Fashion is an extraordinary medium for self-expression. Too often we forget that what we wear can transcend identity and bear a greater and longer-lasting impression on our environment.

In the age of ‘fast fashion’ and accessibility it’s easy to forget the true cost of what we purchase: hazardous effluent running into waterways, and atrocious ethical abuses, all diluted by elaborate supply chains and masked under the guise of well-established branding.

Environmental protection is everyone’s responsibility. More designers and labels are being held accountable for what they produce and how they produce it. Brands are being challenged to go green in an effort to re-establish the fashion industry and set better precedents. Initiatives like The Green Carpet Challenge prompts designers to create through more conscious means.

In the last decade stores have emerged with codes of conduct that ensure respectful and safe environments for their workers, and retains knowledge of how their garments are made. Transparency is critical for such stores. The catalyst to their success is sustainable and ethical production. This is where many larger labels fall short. If brands build regular, reliable and direct connections with their suppliers and manufacturers they can guarantee ethical and sustainable garments.

Many online stores are garlanded in certificates from organisations like The World Fair Trade Organisations and EcoLabel. This is how consumers can know they’re buying ethically. Businesses too are beginning to rely on online retailing as a platform to maintain affordability whilst innovating their production lines in a bid to reduce their carbon footprint. They manufacture in-house, hand weave their productions, and courier by sea.
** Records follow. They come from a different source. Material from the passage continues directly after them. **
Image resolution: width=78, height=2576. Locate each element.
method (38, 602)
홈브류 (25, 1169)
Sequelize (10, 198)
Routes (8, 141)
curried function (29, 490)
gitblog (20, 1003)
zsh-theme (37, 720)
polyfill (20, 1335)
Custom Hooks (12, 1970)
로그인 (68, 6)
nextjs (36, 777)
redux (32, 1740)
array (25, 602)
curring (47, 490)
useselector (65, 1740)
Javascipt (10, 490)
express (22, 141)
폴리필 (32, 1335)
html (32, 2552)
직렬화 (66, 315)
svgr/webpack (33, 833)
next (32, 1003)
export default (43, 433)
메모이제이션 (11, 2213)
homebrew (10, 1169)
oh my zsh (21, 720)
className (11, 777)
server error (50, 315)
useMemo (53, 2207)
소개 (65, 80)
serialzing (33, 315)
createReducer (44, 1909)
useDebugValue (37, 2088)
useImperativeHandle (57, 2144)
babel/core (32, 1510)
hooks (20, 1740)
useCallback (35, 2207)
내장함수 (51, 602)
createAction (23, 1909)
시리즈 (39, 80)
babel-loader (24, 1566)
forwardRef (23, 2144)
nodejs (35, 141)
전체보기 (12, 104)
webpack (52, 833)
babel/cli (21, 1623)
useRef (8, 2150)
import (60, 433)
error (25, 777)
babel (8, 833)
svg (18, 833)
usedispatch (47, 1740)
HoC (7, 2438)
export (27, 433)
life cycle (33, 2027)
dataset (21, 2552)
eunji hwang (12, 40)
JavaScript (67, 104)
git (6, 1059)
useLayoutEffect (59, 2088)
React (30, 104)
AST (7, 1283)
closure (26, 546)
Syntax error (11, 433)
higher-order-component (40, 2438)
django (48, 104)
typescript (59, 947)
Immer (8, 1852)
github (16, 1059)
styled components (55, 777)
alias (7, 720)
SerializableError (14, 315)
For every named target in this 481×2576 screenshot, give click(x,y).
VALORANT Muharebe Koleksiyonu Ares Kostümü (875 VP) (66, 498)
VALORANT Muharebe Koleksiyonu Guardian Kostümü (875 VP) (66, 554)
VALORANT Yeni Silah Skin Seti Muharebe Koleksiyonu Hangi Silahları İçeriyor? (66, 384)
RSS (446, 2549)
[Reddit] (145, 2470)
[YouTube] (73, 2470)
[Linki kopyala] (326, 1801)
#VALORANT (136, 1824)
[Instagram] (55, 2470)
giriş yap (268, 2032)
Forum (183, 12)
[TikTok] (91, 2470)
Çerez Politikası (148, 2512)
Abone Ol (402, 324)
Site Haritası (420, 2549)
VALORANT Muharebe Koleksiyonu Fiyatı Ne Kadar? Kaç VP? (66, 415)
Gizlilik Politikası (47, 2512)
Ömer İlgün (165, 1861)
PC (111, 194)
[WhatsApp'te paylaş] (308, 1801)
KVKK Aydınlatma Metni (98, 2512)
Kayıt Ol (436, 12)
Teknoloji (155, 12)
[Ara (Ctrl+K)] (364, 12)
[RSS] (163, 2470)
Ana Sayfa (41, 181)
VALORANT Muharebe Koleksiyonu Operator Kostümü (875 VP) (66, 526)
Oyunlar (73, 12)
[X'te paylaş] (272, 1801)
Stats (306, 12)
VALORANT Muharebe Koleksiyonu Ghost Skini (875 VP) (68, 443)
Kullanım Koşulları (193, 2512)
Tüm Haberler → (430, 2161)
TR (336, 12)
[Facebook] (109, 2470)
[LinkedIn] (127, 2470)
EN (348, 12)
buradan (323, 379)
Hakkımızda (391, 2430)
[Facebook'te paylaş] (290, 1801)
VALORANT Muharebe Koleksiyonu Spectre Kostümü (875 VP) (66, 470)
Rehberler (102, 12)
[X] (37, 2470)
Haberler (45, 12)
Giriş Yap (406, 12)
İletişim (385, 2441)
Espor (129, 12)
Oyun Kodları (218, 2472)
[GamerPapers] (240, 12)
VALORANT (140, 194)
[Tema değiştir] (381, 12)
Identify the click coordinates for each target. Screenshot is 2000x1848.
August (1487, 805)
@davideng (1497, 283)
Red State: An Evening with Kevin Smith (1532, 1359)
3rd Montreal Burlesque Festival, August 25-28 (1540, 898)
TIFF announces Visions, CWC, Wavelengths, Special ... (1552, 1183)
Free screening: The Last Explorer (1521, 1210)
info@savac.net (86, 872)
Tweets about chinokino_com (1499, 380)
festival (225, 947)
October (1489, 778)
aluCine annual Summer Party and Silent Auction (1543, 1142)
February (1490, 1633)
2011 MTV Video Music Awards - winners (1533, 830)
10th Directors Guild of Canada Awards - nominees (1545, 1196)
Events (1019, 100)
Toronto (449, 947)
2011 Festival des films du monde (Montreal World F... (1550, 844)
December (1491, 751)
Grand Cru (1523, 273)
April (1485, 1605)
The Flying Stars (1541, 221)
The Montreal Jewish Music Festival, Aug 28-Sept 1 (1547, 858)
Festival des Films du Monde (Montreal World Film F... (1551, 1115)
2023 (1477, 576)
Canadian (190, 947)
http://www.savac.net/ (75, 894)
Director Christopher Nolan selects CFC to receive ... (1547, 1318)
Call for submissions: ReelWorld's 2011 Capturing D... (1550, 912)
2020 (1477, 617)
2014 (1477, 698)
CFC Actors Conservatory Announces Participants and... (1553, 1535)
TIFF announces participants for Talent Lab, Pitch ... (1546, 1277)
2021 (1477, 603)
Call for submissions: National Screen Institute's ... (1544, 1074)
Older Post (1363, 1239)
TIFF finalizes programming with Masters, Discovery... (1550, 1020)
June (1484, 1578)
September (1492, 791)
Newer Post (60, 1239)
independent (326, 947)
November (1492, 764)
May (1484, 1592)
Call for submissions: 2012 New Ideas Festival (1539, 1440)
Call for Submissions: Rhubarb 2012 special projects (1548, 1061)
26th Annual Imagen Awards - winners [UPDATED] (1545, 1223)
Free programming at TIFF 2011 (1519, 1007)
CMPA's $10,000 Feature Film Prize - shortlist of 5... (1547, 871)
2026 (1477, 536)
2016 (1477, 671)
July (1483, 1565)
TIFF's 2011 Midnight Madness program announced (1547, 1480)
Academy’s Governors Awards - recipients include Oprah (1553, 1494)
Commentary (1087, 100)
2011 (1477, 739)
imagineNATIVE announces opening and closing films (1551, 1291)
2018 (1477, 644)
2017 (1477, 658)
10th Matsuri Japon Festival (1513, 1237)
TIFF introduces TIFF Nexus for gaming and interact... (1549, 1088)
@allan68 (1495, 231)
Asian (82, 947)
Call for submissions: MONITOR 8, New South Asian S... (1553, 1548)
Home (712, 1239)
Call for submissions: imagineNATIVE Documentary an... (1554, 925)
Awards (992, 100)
The utilisation of post consumer waste is becoming an innovative means of garment production. By turning waste into useable materials brands are able to reduce the consumptive aspects of textile development and find new ways of using fabrics. Then there’s the added benefit of standing out in a saturated market. With further development in textile reconstruction we may be at the cusp of some extraordinary means of taking what once was and reassembling it into viable, everyday materials and constructs.

Retaining some degree of cynicism when purchasing eco-friendly goods however, is crucial. Ideally, when brands promote eco-friendly wear we would be receiving just that, but realistically clever marketing can mask the truth. It is essential regular research, promotion and support of genuinely sustainable and ethical business models continues to happen. It is through this that we will see a greater broadening of the sustainability market, a boost in affordability, and a clean conscience when you go shopping.

Thanks to the action of over half a million designers, bloggers, fashion fans and activists twenty global fashion leaders, from adidas to Zara, have made a commitment to Detox their clothes. Many of these brands are now taking action - taking steps to create toxic-free fashion on behalf of their customers, the local communities and future generations.